Idée très intéressante que celle des éditions Glénat, partenaire ici des éditions Fayard, pour cette nouvelle collection, Ils ont fait l'histoire, dont les premiers tomes sont sortis en début d'année. Celle-ci associe scénaristes et dessinateurs de BD et historiens universitaires (sérieux) pour retracer la vie de grands personnages ayant marqué l'histoire.
Le tome consacré à Charlemagne bénéficie ainsi du concours de Geneviève Bührer-Thierry, ancienne élève de l'ENS Saint-Cloud, agrégée d'histoire, professeur d'histoire médiévale à l'université Paris-Est-Marne-la-Vallée, codirectrice de la revue Médiévales. En tant que spécialiste des relations de pouvoir dans le monde franc et germanique du Haut Moyen-Age, j'avais eu l'occasion de la lire pour mon sujet d'histoire médiévale à l'agrégation.

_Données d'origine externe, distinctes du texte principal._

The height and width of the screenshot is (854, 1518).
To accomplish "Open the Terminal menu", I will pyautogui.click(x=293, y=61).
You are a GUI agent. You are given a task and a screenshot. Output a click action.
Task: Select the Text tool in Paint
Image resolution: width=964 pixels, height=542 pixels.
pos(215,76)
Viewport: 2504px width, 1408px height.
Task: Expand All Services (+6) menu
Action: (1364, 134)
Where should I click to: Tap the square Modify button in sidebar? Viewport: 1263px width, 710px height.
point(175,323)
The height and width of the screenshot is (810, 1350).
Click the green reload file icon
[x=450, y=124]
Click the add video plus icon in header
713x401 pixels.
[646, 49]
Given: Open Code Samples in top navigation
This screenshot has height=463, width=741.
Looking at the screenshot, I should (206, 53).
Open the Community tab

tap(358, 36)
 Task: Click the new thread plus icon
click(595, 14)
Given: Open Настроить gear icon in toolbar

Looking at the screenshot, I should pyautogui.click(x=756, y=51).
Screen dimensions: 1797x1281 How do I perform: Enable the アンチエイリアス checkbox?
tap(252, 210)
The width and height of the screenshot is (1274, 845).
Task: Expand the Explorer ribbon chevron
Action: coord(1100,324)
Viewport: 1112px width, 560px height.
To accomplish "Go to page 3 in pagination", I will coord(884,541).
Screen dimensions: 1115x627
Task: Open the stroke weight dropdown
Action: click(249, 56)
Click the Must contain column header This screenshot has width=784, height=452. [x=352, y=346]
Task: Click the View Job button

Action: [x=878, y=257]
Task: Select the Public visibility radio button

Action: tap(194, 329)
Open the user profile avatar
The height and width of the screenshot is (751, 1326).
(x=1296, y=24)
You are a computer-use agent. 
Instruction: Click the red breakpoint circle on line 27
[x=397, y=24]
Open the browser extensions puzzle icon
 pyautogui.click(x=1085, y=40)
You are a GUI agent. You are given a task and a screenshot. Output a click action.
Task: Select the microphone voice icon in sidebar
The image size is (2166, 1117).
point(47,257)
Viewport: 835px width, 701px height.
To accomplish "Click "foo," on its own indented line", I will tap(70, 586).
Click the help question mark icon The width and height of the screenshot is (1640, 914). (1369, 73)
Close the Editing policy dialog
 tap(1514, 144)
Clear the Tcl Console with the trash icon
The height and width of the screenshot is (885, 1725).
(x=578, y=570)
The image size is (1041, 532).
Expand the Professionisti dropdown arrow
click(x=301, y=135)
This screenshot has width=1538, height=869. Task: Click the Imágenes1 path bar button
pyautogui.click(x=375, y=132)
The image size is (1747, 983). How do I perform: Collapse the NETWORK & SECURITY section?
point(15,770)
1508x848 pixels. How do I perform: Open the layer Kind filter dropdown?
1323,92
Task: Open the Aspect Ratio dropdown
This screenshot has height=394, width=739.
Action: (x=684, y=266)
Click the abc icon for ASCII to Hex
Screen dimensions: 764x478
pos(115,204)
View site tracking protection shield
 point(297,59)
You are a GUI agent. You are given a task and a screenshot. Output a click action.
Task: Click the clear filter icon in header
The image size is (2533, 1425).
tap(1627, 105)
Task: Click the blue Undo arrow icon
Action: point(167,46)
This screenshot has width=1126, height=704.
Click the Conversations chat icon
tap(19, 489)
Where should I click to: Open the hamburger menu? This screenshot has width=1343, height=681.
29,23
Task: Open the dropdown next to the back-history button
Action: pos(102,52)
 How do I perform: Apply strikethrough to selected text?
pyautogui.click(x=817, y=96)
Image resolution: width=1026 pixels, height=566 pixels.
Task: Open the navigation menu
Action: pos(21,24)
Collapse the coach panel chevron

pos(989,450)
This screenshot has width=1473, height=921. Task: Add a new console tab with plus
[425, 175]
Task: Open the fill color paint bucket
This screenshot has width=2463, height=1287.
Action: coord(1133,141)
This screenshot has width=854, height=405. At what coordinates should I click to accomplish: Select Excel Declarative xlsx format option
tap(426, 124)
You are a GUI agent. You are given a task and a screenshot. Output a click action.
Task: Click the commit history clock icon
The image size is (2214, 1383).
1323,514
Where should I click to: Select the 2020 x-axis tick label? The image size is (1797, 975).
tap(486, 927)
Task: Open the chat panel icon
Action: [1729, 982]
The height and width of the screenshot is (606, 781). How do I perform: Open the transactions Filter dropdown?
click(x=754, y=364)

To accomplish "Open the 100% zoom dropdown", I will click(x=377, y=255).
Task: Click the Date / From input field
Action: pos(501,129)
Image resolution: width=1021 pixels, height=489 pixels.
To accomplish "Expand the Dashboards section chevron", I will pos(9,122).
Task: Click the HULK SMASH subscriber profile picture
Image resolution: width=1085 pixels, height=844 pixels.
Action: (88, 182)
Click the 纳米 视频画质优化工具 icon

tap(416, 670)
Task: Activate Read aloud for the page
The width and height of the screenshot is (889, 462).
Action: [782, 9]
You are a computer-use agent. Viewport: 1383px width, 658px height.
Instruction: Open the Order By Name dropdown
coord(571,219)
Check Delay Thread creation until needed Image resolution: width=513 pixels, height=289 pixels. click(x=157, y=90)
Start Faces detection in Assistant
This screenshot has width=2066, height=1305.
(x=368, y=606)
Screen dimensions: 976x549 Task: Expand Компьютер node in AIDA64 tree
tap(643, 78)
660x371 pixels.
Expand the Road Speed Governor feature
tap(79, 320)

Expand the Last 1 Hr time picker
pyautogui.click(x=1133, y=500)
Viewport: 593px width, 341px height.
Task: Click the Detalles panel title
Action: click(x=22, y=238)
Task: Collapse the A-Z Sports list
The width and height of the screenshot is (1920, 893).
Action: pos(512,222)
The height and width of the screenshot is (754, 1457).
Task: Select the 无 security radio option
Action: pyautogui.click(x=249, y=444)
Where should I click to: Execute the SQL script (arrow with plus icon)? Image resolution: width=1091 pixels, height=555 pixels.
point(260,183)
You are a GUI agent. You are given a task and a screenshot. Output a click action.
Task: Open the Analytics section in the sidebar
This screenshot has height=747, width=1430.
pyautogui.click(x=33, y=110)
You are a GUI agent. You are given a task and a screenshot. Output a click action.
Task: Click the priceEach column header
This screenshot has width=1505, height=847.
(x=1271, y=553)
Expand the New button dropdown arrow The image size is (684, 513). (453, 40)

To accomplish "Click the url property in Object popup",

Outre les 48 pages de BD, l'historienne signe aussi en fin de volume un encart avec 5 pages racontant l'essentiel sur Charlemagne -le tout bien illustré et légendé. La partie la plus intéressante, qui vient ensuite, est sans doute le "making of" de la BD. Geneviève Bührer-Thierry explique ainsi que les sources sur la vie de Charlemagne sont nombreuses juste après sa mort : la vie d'Eginhard, bien sûr, mais aussi le Livre des papes pour les relations avec la papauté et les nombreuses correspondances épistolaires. L'historienne a fait le choix de ne pas s'appuyer sur les sources tardives comme le texte du moine de Saint-Gall, de la fin du IXème siècle, d'où est tirée la légende républicaine d'un Charlemagne inventaire de l'école. En revanche, elle souligne dans la BD le rôle d'Alcuin pour promouvoir l'instruction. Elle écarte d'autres aspects de la légende, comme la reconstruction de la bataille de Roncevaux par La chanson de Roland et le mythe de l'empereur à la barbe fleurie, alors qu'en réalité, on est bien en peine de retrouver une représentation fidèle de Charlemagne. La reconstitution des décors est rendue difficile par l'absence de vestiges monumentaux, hormis Aix et quelques églises ; c'est particulièrement vrai pour Rome. Si on connaît bien les éléments de la culture matérielle par l'archéologie, il est difficile en revanche de restituer les couleurs exactes. Le parti pris narratif choisit d'arrêter l'album avec le sacre en 800 ; la narration fait aussi des raccourcis pour introduire des personnages sur un temps plus resserré qu'en réalité. Le propos de l'historienne se complète d'une chronologie et d'une bibliographie indicative, ce qui est une excellente chose.
Le dessin de Gwendal Lemercier, qui a déjà traité des séries de BD médiévales-fantastiques, cadre bien avec le propos. Le défi consistait ici dans le traitement d'une vie bien remplie, celle de Charlemagne, que les auteurs ont choisi de cisailler pour ne l'aborder que dans la partie la plus intense, finalement, jusqu'en 800. Néanmoins, on n'évite pas les cases explicatives pour bien situer l'action et pour la personne qui découvre le sujet, il peut être utile de commencer la BD par les 5 pages du dossier de l'historienne Geneviève Bührer-Thierry, pour ne pas être perdu. L'avantage de ce dernier est aussi que l'historienne souligne les limites de l'exercice, mené pourtant par une universitaire : le lecteur est prévenu. Ce qui est important ici, c'est que la collaboration entre auteurs de BD et historiens universitaires permet à l'outil qu'est la bande dessinée de devenir un moyen de vulgarisation crédible sur un sujet d'histoire sérieux, ici la vie de Charlemagne. La finalité est aussi pédagogique et il est clair que cette collection de BD se destine à être utilisée par les enseignants du secondaire, les CDI et autres acteurs de l'Education Nationale concernés. Un beau et sérieux travail de vulgarisation historique à destination du grand public.